Prof. Christoph Seeßelberg: Dual Studierende erwerben in 9 Semestern gleichzeitig den Bachelor-Abschluss im Studiengang Bauingenieurwesen und zusätzlich einen IHK-Abschluss als gehobener Baufacharbeiter oder Bauzeichner. Im ersten Studienjahr werden unsere dual Studierenden drei Tage pro Woche im Berufsbildungszentrum der Bauindustrie in Kerpen in einem Bauhauptberuf ausgebildet, zwei Tage pro Woche besuchen Sie Veranstaltungen an der Fachhochschule Köln. Im zweiten Studienjahr ist es genau umgekehrt: 3 Tage an der FH, zwei Tage im Ausbildungszentrum. Während der vorlesungsfreien Zeiten sind die Studierenden in ihrem Ausbildungsbetrieb tätig. Ab dem dritten Studienjahr lernen unsere „Dualen“ fünf Tage in der Woche an der FH. Die von der IHK verantwortete Abschlussprüfung der gewerblichen Ausbildung findet am Ende des 3. Lehrjahres statt. Das Curriculum und das akademische Niveau des dualen Studiengangs sind exakt so wie beim normalen Studiengang Bauingenieurwesen. Die dual Studierenden absolvieren genau die gleichen Prüfungen wie die anderen (nicht-dual) Studierenden. 

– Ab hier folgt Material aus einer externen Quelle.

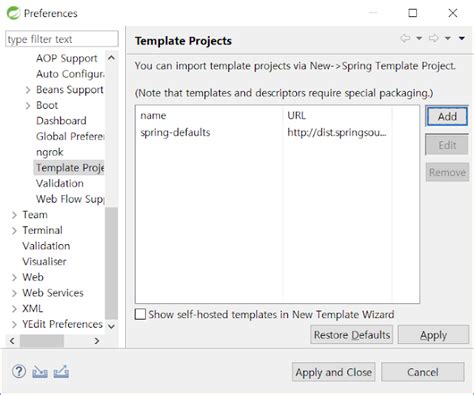Click the help question mark icon

(x=19, y=371)
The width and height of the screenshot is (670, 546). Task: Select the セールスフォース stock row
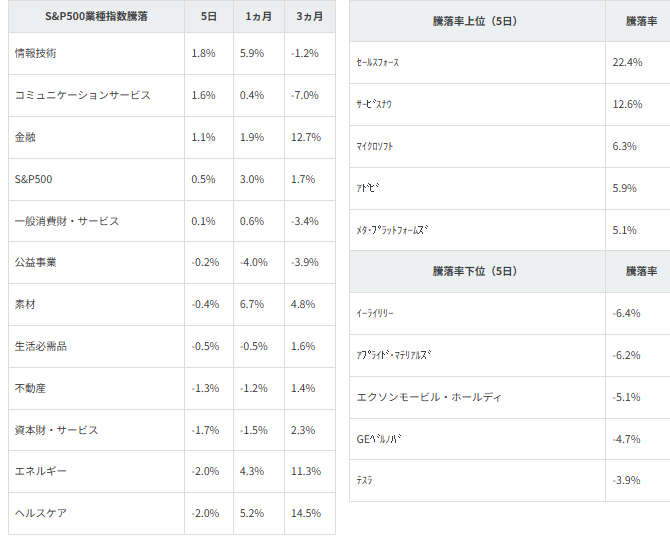[x=510, y=62]
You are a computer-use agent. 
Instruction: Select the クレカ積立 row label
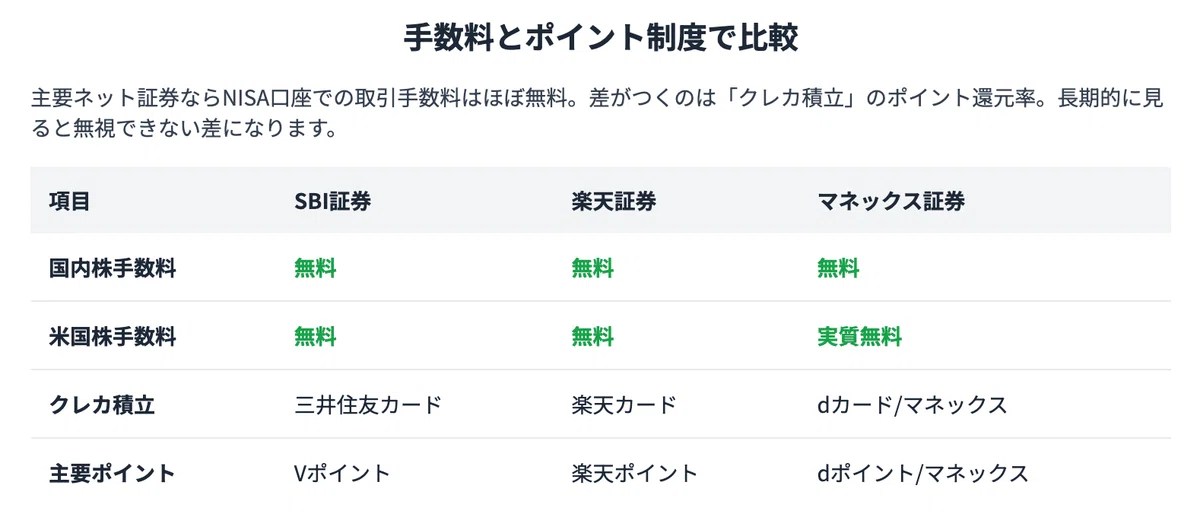pyautogui.click(x=102, y=405)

Redaktion Bautechnik: Würden Sie den dualen Studiengang gern ausbauen?

Prof. Christoph Seeßelberg: Tatsächlich könnten wir etwas mehr dual Studierende aufnehmen, als derzeit immatrikuliert sind, wenn die Bauunternehmen mehr Ausbildungsplätze für dual Studierende bereitstellen würde.

Redaktion Bautechnik: Was raten Sie Studenten und Studentinnen, die mit Ihrem Studium in Köln an der Fachhochschule beginnen?

Prof. Christoph Seeßelberg: Zunächst einmal beglückwünsche ich unsere hochschulweit über 5300 Studienbeginner im Wintersemester 2014/2015, dass sie sich für eine hervorragende Hochschule entschieden haben. Wir verstehen uns als Universitas, als Gemeinschaft von Lehrenden und Lernenden, die der Lehre und der Forschung verpflichtet sind. Besonders sichtbar wird das in unseren projektorientierten Lehrformaten wie problembasiertes und forschendes Lernen. Da empfehle ich den Studierenden, gleich vom Start an eine sehr aktive und keine passive, nur konsumierende Haltung einzunehmen, um von den neuen Lehrformaten bestmöglich profitieren zu können. Für viele Studierende im ersten Hochschulsemester ist der Kulturwechsel von der Schule zur Hochschule zu bewältigen: Jeder übernimmt selbst die Verantwortung für den eigenen Studienerfolg. Wichtig dafür ist es, gleich zu Beginn Kontakt zu Mitstudierenden und den Lehrenden aufzunehmen. In der Gruppe lernt es sich leichter, Einzelkämpfer haben es ungleich schwerer.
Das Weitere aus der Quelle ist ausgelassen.